GLP-1, Dual Agonists, and Triple Agonists: A Receptor-Level Comparison

Single-target does not mean simple

Semaglutide activates the GLP-1 receptor, influencing glucose-dependent insulin secretion, glucagon, gastric emptying, and central satiety pathways. Its extensive development program provides a mature evidence base for approved products.

Dual agonism adds GIP signaling

Tirzepatide activates GIP and GLP-1 receptors. The two pathways overlap but are not identical, and the combined molecule has its own sequence, receptor balance, pharmacokinetics, and clinical evidence.

Triple agonism adds glucagon-receptor activity

Retatrutide adds glucagon-receptor agonism to GIP and GLP-1 activity. That creates hypotheses involving energy expenditure, liver metabolism, and body composition, while also adding cardiovascular and metabolic questions. It remains investigational.

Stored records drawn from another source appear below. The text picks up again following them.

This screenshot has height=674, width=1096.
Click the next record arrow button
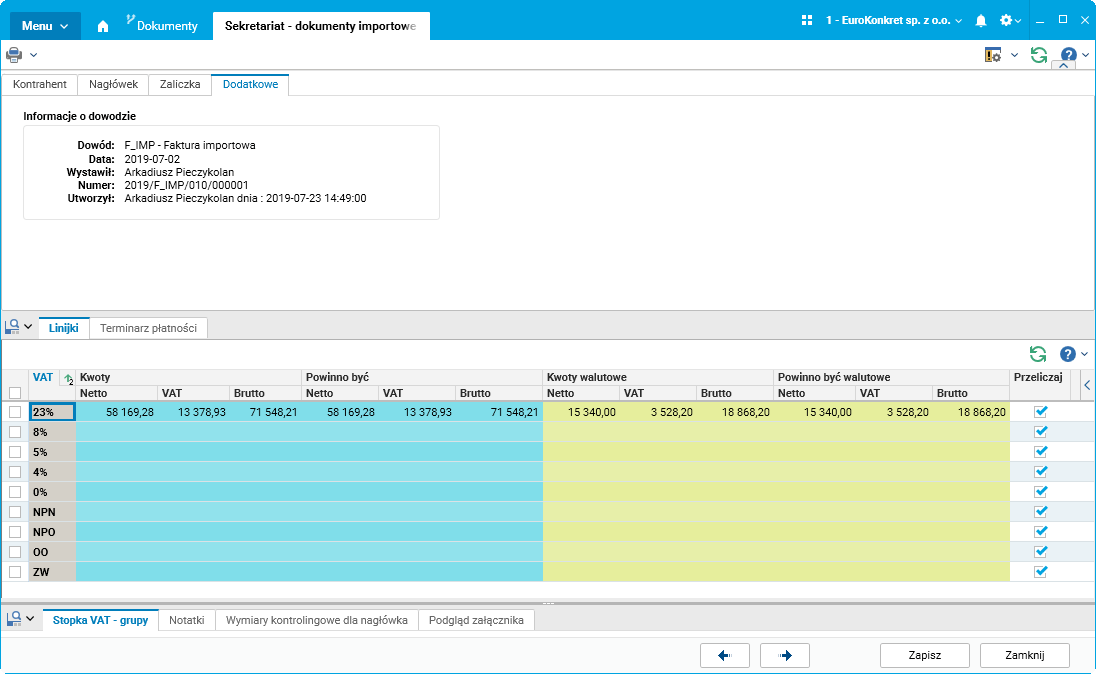click(785, 655)
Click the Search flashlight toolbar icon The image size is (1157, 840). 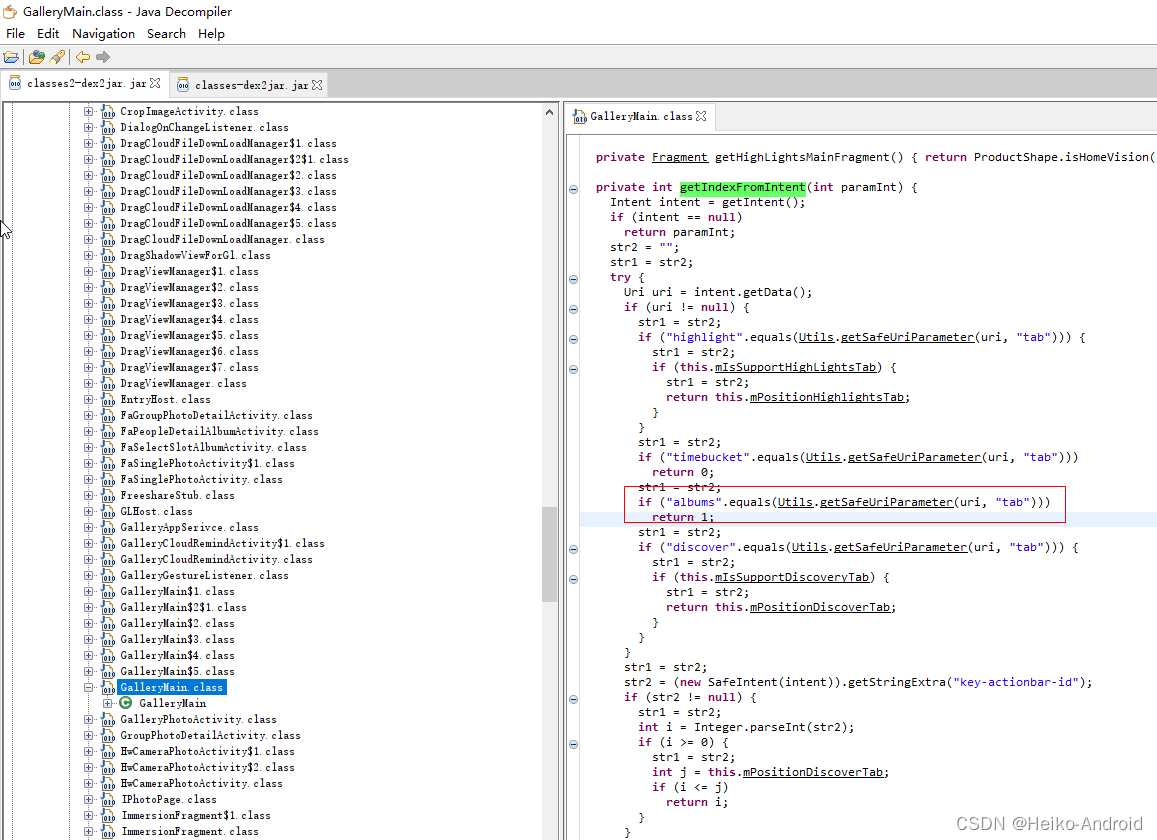(56, 57)
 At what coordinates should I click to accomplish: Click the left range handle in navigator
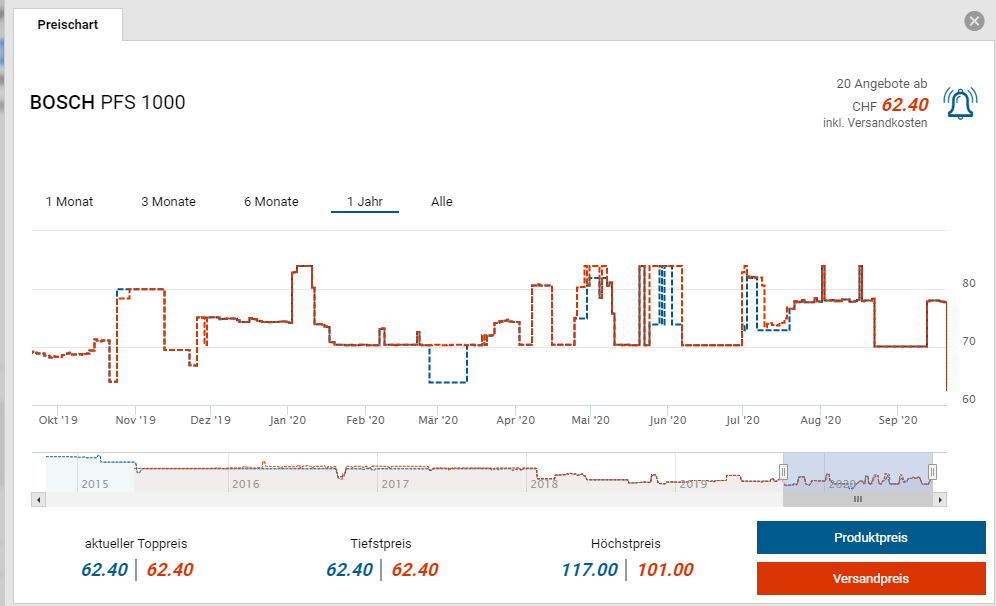[x=784, y=471]
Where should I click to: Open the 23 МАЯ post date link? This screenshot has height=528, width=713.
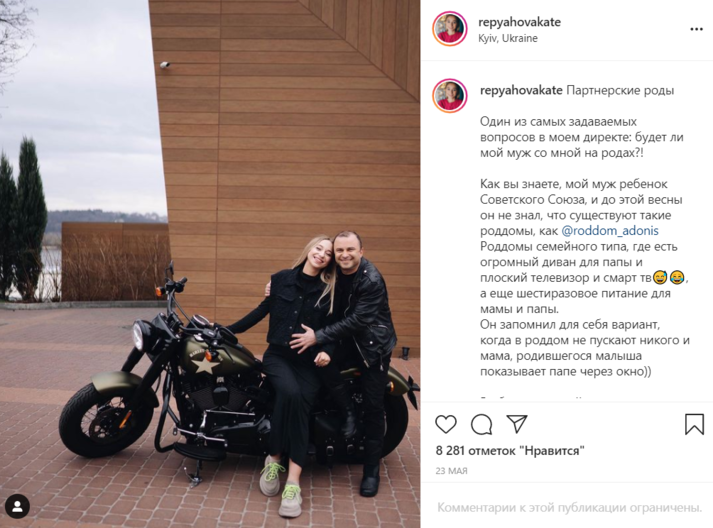pos(452,471)
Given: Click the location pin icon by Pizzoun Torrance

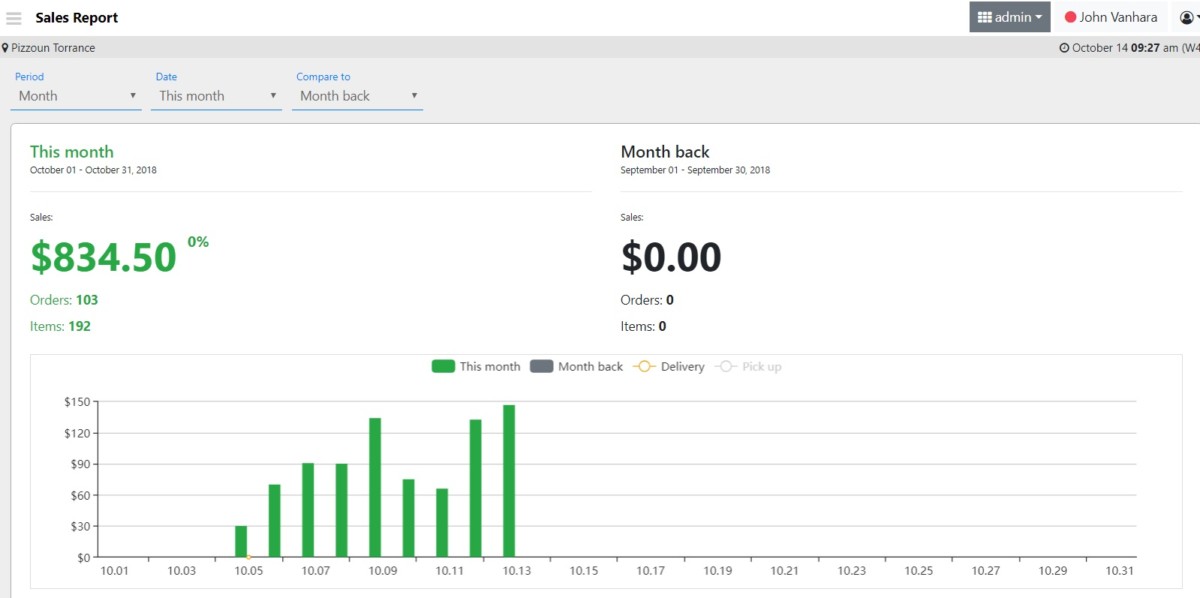Looking at the screenshot, I should [5, 47].
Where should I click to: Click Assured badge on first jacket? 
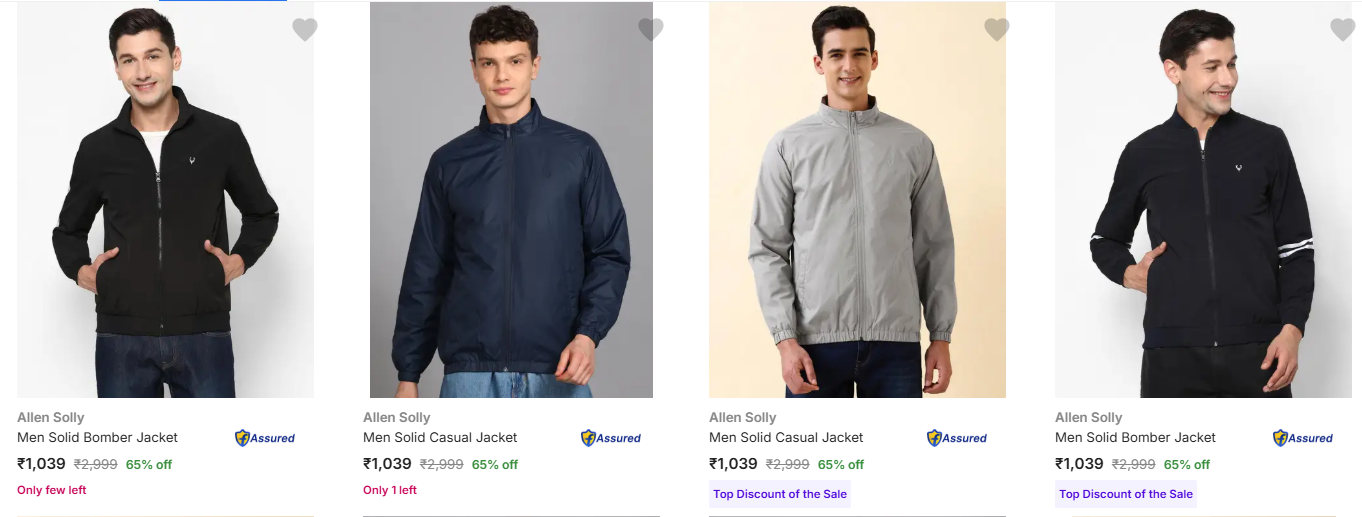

Receptor balance is a design variable

A multi-agonist is not simply three drugs added together. Relative potency, tissue expression, exposure, receptor desensitization, and downstream bias shape the observed effect.

Evidence maturity differs

Approved semaglutide and tirzepatide products have extensive controlled evidence and regulated manufacturing. Retatrutide has meaningful human trials but no FDA approval as of June 2026.

This article is provided for scientific and educational purposes. It does not describe or recommend human or veterinary use. Research findings may be limited by study design, model selection, material identity, sample size, or lack of independent replication.